As a dominant player in the infrastructure domain, Musk has adapted well to these conditions. Far from an apostle of competitive capitalism, he’s steeped in the same monopoly vision advanced by his former Paypal colleague Peter Thiel. And like that early Facebook investor, Musk recoils at the thought that market pressures, labor, investors, or the public interest might play some legitimate role in determining the best way to run his businesses.

This affinity speaks to another critical element of Musk’s corporate biography. More than serving as an ideological vessel of his upbringing in apartheid South Africa, or hewing to his later tutelage in the rarefied precincts of the Ivy League, Musk truly came of age during Silicon Valley’s belle epoque of venture capital. Because venture capital investors seek to create new markets and business models largely out of thin air, they often make decisions based on their market crushes and storied gut instincts. Their job is to push piles of money into the laps of unproven entrepreneurs, without the usual benefits of testing their hypotheses against data or track records to arrive at reasoned decisions.

If the classical models of market capitalism can be said to contain any traditional virtues, they are principally those of Greek tragedy: the slow-rolling punishment of hubris, imperial ambition, and vanity. Companies that simply amass VC backing on glorified elevator pitches while blowing past any market warnings about their overriding folly usually meet a bigger market nemesis in the end, by misdirecting capital that could otherwise be used productively to satisfy real needs. For two lurid recent illustrations of this principle, see the collapse of Elizabeth Holmes’s scam blood-testing company, Theranos, and Samuel Bankman-Fried’s cryptocurrency empire, FTX, and their eventual reckonings with the federal justice system.
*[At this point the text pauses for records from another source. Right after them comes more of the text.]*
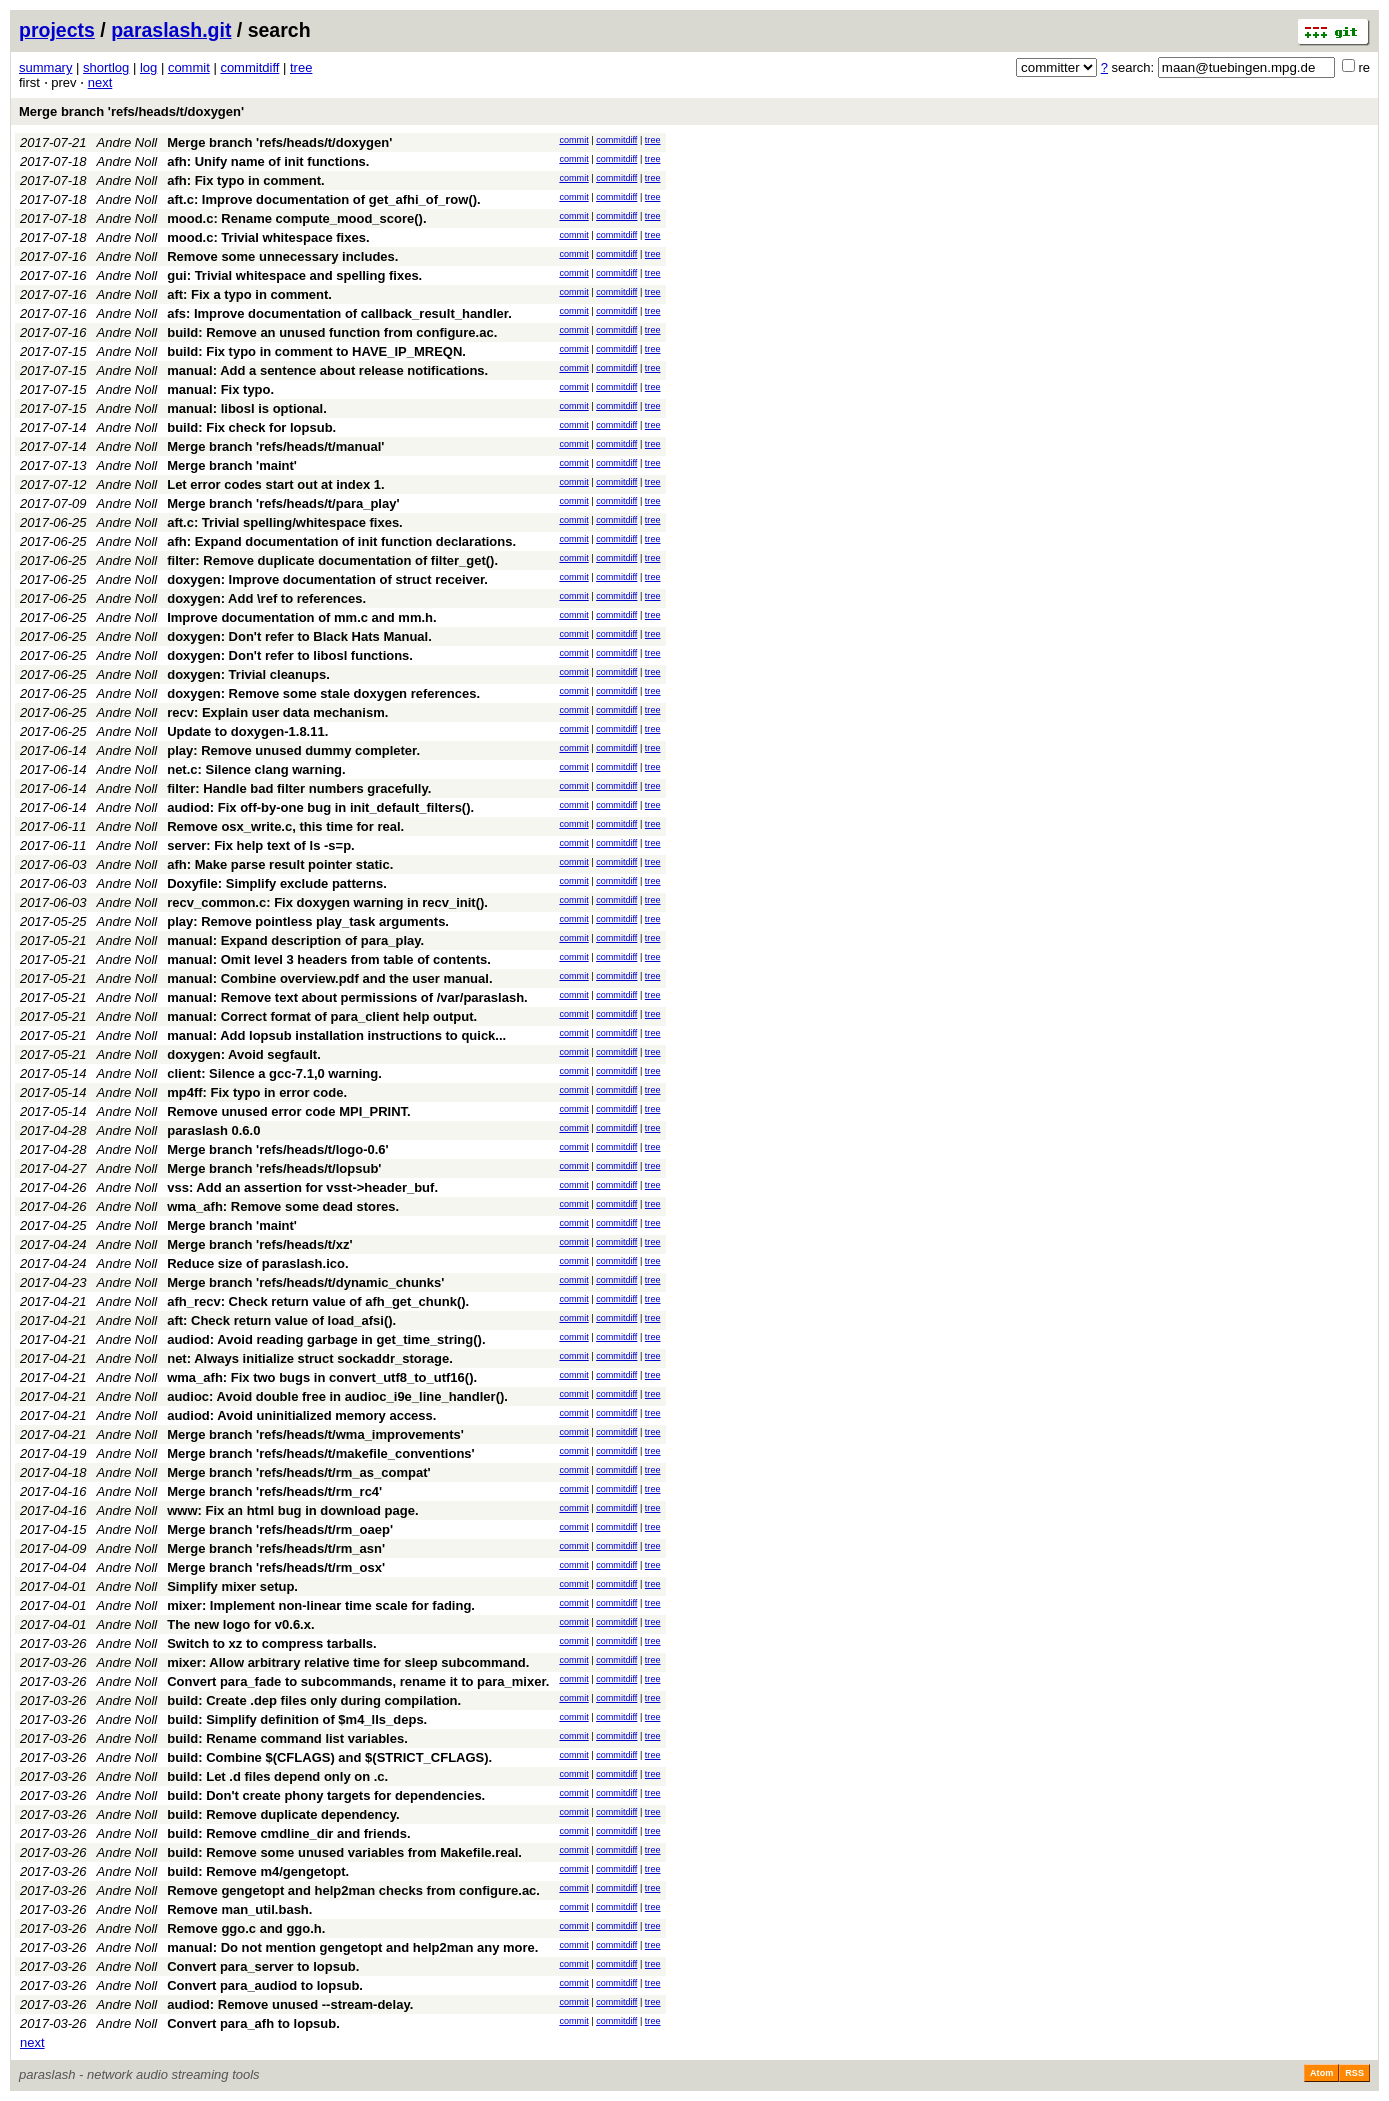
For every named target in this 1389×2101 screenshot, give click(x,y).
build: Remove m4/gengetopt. (258, 1871)
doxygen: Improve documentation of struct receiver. (327, 579)
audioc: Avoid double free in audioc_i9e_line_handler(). (337, 1396)
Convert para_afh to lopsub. (253, 2023)
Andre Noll (127, 142)
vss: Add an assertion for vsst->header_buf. (302, 1187)
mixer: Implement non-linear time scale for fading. (321, 1605)
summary (45, 67)
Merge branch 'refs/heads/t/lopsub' (274, 1168)
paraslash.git (171, 30)
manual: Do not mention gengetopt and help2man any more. (352, 1947)
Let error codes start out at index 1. (275, 484)
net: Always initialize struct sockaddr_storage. (310, 1358)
Elon Musk is the poster CEO for the combined fecklessness of venture capital investing and private capital ownership. He’s melded the hubris-rewarding ethos of the VC world with a cult following seemingly designed to feed his titanic ego and his desire to make himself the wealthiest human ever. And he did all this without ever employing that many people, without selling many products on the open market, and without even turning a profit very often.

Musk’s success in defying so many traditional laws of market gravity means, among other things, that we have missed the moment to create Internet service as a public utility. Now we have to begin reckoning with the legacy of that failure as it wreaks havoc across the globe. One place to start would be a serious effort to work through the costs and benefits of nationalizing satellite Internet delivery systems like Starlink. It’s true that a slapdash or jingoistic model for such an endeavor runs the risk of extending the same sort of American market hegemony that created Musk’s rise to the summit of the global communications order in the first place. But it’s equally true that the specter of having Elon Musk as the de facto arbiter of global struggles over national sovereignty and information access means that we no longer have a choice.